“And I, when I came to you, brothers, did not come proclaiming to you the testimony of God with lofty speech or wisdom. For I decided to know nothing among you except Jesus Christ and him crucified. And I was with you in weakness and in fear and much trembling, and my speech and my message were not in plausible words of wisdom, but in demonstration of the Spirit and of power, so that your faith might not rest in the wisdom of men but in the power of God.” (1 Corinthians 2:1-5 ESV)
During one period of time in my life, my family and I attended gatherings of a group of people of a particular church denomination which were a little more formal, in practice, than the kind of gatherings I had grown up attending. The people were all really kind to us there and our Sunday school class and teacher were great, and I was in a ladies’ Bible study that was very good, too, and I did some volunteer work in the church office. And my husband and I sang in the church choir, and we made some good friends.
There were two pastors at these gatherings, and neither one of them were very good at public speaking or at presenting the gospel truth. So we really got the meat of the word in our Sunday School class, and I did in my ladies’ Bible study. But the assistant Pastor, when he talked, put on what we called a “preacher voice” which was not his natural speaking voice. I guess it was just how he was taught to preach, but it sounded fake, for that is not how he talked in person, face to face. And it didn’t make him a better preacher.
So, that is what I think of when I read this about “lofty speech.” And I have heard many preachers over the years use voices and vocal expressions which were not their normal speaking voices, but because they were trained to talk like that if they were preaching. Or some of them will follow a particular pattern of preaching that they learned, probably in seminary. Like some preachers (of a particular denomination) begin with a joke, then they preach, and then they end with a sappy story to get you all emotional.
Then there are those who begin speaking softly, but gradually they pump up the volume until the point to where they begin yelling (I hate yelling), and they get all emotional and may even begin jumping up and down and changing how they talk by adding certain inflections in their voices.
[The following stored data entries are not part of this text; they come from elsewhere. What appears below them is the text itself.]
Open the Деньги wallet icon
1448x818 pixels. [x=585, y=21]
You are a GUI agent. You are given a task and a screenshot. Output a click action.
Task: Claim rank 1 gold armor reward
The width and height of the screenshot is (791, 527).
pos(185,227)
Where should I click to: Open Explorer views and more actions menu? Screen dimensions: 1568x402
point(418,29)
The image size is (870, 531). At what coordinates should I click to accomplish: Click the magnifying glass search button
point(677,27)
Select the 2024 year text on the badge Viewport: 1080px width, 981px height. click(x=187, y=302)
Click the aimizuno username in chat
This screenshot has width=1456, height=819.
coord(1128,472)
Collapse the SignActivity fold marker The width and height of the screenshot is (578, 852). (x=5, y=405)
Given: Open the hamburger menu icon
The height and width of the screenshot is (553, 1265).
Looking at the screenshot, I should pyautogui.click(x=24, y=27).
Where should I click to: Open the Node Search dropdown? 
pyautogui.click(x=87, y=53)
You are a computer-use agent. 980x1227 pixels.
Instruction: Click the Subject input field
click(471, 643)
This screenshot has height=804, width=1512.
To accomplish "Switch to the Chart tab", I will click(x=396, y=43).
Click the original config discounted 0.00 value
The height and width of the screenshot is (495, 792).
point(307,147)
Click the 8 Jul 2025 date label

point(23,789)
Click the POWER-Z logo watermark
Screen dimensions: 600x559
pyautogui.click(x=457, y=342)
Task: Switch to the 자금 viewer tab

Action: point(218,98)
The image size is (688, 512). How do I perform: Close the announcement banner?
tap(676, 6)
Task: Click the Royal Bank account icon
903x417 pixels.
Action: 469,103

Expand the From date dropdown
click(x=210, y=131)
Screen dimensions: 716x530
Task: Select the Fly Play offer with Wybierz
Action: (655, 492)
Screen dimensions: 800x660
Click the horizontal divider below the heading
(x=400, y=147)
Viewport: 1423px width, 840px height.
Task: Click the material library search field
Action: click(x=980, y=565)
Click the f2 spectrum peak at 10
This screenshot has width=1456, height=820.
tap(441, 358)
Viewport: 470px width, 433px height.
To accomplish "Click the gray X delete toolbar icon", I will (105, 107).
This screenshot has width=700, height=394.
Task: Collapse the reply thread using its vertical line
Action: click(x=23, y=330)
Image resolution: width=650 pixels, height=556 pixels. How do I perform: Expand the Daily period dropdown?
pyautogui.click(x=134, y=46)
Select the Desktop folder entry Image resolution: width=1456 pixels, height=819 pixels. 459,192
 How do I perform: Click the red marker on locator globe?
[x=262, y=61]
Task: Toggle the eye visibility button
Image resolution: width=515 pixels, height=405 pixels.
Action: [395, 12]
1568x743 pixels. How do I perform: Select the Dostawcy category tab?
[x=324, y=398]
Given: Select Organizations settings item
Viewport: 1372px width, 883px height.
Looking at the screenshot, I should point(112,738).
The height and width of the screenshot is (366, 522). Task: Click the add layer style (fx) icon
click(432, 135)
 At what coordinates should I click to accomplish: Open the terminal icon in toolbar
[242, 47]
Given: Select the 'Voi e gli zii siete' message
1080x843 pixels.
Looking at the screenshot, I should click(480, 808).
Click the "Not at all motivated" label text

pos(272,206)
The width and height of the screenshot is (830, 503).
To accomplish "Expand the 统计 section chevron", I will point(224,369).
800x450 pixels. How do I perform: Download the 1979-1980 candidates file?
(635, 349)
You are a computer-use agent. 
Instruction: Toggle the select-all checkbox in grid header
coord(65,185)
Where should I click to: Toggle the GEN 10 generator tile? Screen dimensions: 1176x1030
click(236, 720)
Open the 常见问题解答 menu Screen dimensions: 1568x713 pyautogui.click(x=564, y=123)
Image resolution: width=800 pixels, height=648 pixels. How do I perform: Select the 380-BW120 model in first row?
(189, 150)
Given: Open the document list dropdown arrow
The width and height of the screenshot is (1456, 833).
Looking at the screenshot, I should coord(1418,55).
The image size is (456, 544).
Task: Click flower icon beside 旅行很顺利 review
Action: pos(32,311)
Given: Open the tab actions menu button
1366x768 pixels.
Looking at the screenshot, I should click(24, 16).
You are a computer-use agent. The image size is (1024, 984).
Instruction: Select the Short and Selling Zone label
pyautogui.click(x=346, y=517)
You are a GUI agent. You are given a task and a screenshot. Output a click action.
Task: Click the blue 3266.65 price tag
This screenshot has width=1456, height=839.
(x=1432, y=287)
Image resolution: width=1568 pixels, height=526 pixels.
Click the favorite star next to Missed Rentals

But this style also appears to coincide with a particular church denomination, so it appears that these preachers are being trained by these denominations to use what can appear as manipulative techniques to get what they want.
And I am certainly not saying that if the Holy Spirit is upon you (the real Holy Spirit) and so you are speaking in the power of the Spirit, according to the teachings of the Scriptures, that you must always maintain a calm and quiet demeanor and never raise your voice. I believe that when we talk on certain subjects that it may call for us to raise our voices some for the point of emphasis of the seriousness of the subject at hand, but it should not be a routine we follow, but it should be natural for us to speak that way.
Nothing that we do in the name of the Lord and in the name of the gospel should be “put on” or acted out as some sort of routine dramatic event. And we should be the same people when we are proclaiming the truth of the gospel as we are when we are not proclaiming the Word of God. We shouldn’t have our “religious” voice or mannerisms versus our natural voice, or a “religious” routine versus our natural routines. We should be the same people no matter where we are or who we are with or what we are doing.
I really like what Paul said here in this passage of Scripture. For what he was describing is what I am talking about. He wasn’t fake. He wasn’t following some man-made routine taught him in some seminary. He didn’t use manipulative techniques to control his audience, either, to get them emotionally stirred up so that he could manipulate them into making some kind of decision. He was who he was no matter who he was with or what he was doing. And he spoke in the power of the Spirit, not of man.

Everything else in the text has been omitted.